‘Because they were born in the house of flesh, therefore death follows at their heels. They are in the middle of time. In the beginning there was the sun and the ice, and there was no shadow. In the end when we are done, the sun will devour itself and shadow will eat light, and there will be nothing left but the ice and the darkness.’
According to this creation myth from ‘The Left Hand of Darkness’, the book that made Ursula Le Guin’s reputation among ‘serious’ literary critics, this is how we came to have shadows: we exist in the middle of time, where light and dark, life and death go hand in hand. We would be incomplete without our shadows, just as without our mortality we would be less (or more?) than human.
I happened to be about midway through ‘The Left Hand of Darkness’ when I learned that Ursula Le Guin had died at the age of 88 on 22nd January 2018. Out of a vague, foolish notion of tribute, I decided to finish the book the same day. I finished it shaken, and mourning twice over: once for her, and once for the character, Estraven.
My heart and mind are still full of the story as I write this. I could write, as I have written before, of the author’s illuminating intelligence or her immaculate style, or, more properly, the way she is able to marry both.
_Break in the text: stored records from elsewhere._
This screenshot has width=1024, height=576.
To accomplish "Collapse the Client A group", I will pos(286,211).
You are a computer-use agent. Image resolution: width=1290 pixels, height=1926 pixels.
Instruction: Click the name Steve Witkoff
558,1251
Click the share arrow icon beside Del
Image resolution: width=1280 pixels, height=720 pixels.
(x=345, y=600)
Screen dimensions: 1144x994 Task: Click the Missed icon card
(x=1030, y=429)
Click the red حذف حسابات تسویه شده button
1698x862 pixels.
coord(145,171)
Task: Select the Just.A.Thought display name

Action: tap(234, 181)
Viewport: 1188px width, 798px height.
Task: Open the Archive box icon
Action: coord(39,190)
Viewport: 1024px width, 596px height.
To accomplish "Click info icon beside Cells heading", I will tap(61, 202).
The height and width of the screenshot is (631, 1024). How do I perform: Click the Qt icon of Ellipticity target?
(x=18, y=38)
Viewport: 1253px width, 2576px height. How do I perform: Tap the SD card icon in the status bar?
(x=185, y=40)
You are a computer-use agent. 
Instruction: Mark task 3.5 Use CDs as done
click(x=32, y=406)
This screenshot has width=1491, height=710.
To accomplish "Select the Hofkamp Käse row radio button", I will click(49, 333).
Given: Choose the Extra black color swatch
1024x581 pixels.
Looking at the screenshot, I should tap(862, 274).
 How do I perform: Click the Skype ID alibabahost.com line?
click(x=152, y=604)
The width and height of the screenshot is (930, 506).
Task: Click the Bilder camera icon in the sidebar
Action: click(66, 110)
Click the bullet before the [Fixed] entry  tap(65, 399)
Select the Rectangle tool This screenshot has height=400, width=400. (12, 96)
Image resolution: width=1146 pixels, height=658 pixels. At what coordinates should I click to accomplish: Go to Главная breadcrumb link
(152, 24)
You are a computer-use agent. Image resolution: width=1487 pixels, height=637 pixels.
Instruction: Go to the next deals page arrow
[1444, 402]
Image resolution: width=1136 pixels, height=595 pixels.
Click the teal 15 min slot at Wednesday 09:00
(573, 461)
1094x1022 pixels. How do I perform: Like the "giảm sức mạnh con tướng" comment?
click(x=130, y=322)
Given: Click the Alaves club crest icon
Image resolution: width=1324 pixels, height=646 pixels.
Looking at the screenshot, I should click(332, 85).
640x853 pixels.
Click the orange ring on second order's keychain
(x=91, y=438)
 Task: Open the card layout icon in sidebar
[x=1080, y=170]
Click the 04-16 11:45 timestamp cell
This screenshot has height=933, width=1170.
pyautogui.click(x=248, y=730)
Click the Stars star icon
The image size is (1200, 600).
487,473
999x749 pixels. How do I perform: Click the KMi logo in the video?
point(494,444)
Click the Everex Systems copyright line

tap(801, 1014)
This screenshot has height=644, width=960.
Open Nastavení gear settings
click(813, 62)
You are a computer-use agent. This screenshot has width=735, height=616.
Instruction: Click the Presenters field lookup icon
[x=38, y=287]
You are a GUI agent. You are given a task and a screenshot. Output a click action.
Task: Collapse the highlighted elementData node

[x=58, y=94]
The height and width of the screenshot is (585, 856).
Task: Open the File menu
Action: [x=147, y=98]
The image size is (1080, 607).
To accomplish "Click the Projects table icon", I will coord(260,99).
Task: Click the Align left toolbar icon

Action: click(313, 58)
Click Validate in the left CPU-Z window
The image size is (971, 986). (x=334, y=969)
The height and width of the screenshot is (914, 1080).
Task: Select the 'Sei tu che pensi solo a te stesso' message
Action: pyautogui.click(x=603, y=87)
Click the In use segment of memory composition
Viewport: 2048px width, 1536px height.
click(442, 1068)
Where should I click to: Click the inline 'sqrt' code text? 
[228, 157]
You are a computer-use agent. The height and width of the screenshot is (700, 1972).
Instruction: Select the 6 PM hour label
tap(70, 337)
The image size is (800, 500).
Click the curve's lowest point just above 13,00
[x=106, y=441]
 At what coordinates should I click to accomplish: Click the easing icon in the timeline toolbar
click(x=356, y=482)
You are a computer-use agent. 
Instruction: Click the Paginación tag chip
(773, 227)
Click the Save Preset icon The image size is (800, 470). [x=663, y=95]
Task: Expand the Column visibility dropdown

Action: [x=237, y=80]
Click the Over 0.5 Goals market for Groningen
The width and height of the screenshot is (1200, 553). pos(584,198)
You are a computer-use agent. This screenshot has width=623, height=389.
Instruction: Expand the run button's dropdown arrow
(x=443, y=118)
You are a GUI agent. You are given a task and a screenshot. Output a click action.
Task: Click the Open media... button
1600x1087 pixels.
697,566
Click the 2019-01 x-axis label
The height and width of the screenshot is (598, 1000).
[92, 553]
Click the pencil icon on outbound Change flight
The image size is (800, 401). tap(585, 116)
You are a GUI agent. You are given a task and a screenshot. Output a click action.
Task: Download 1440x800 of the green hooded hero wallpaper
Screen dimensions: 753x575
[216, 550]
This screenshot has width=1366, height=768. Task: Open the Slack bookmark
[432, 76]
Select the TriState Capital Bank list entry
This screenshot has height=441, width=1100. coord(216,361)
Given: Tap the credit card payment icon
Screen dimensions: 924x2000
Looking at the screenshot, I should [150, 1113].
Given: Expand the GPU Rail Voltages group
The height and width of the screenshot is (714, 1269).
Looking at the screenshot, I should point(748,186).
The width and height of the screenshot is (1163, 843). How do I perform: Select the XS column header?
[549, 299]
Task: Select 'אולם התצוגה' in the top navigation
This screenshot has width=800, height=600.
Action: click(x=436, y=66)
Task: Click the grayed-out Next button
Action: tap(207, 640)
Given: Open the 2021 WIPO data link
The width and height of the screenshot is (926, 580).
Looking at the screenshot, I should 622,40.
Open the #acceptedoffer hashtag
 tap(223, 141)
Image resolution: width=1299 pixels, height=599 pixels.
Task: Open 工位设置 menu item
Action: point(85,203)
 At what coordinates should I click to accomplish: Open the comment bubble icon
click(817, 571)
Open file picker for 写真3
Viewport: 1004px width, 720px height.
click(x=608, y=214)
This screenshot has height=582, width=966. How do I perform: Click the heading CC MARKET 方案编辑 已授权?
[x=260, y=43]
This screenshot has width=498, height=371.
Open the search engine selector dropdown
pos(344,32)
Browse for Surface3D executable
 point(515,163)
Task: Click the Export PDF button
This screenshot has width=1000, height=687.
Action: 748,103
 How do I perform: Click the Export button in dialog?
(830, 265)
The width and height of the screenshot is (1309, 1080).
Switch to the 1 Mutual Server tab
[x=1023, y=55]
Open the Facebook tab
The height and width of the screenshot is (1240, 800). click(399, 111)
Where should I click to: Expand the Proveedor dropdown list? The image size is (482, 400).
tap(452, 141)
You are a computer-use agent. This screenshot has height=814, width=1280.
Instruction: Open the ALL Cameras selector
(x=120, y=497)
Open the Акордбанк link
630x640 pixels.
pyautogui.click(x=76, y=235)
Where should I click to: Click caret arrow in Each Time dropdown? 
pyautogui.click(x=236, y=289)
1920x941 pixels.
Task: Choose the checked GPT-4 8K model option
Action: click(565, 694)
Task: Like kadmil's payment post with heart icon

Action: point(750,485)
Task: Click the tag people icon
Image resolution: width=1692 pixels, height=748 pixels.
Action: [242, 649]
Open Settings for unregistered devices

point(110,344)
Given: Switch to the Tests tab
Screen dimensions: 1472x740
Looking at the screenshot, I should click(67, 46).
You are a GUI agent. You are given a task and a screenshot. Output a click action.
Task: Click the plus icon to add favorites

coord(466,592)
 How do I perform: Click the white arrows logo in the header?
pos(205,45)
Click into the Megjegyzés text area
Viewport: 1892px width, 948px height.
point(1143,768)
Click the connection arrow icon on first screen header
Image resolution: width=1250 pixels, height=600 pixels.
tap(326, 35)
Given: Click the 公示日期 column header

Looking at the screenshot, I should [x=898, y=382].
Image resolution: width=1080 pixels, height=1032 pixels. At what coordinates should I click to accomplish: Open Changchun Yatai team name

I could extol the way her story subverts conventional, ‘manly’ heroics: like many a Hollywood film, the central character is an ‘outsider’, an isolated male with a noble purpose; yet, rather than succeeding in his quest through uncompromising individualism, he only reaches his goal because he learns to trust and love - utterly - a stranger. Their relationship is the heart of the novel, and changes both of them, as the narrator describes:
‘I thought it was for your sake that I came alone, so obviously alone, so vulnerable, that I could in myself pose no threat, change no balance: not an invasion, but a mere messenger-boy. But there’s more to it than that. Alone, I cannot change your world. But I can be changed by it. Alone, I must listen, as well as speak. Alone, the relationship I finally make, if I make one, is not impersonal and not only political: it is individual, it is personal, it is both more and less than political. Not We and They; not I and It; but I and Thou. Not political, not pragmatic, but mystical…[…]…So I was sent alone, for your sake? Or for my own? I don’t know.’
I could write about how much these lonely, loyal characters, redeemed by love, mean to me personally.
I like to think that Ursula Le Guin was like her books or her characters: idealistic but with her feet squarely planted on the ground. I will never know, first hand, now, but I take comfort in what she wrote, how she conjured the light and the darkness, and set them next to each other, like two hands pressing together. Her writing is blessedly human (and humane); I credit her with making me a better person.
At one point in the book, the narrator mentions how Estraven would utter an incantation each evening as he prepared for sleep. It seems a fitting epitaph for someone who, at least in her novels, seemed to look death and grief in the face, and offered the reader hard-won hope in return:
‘Praise then darkness and Creation unfinished.’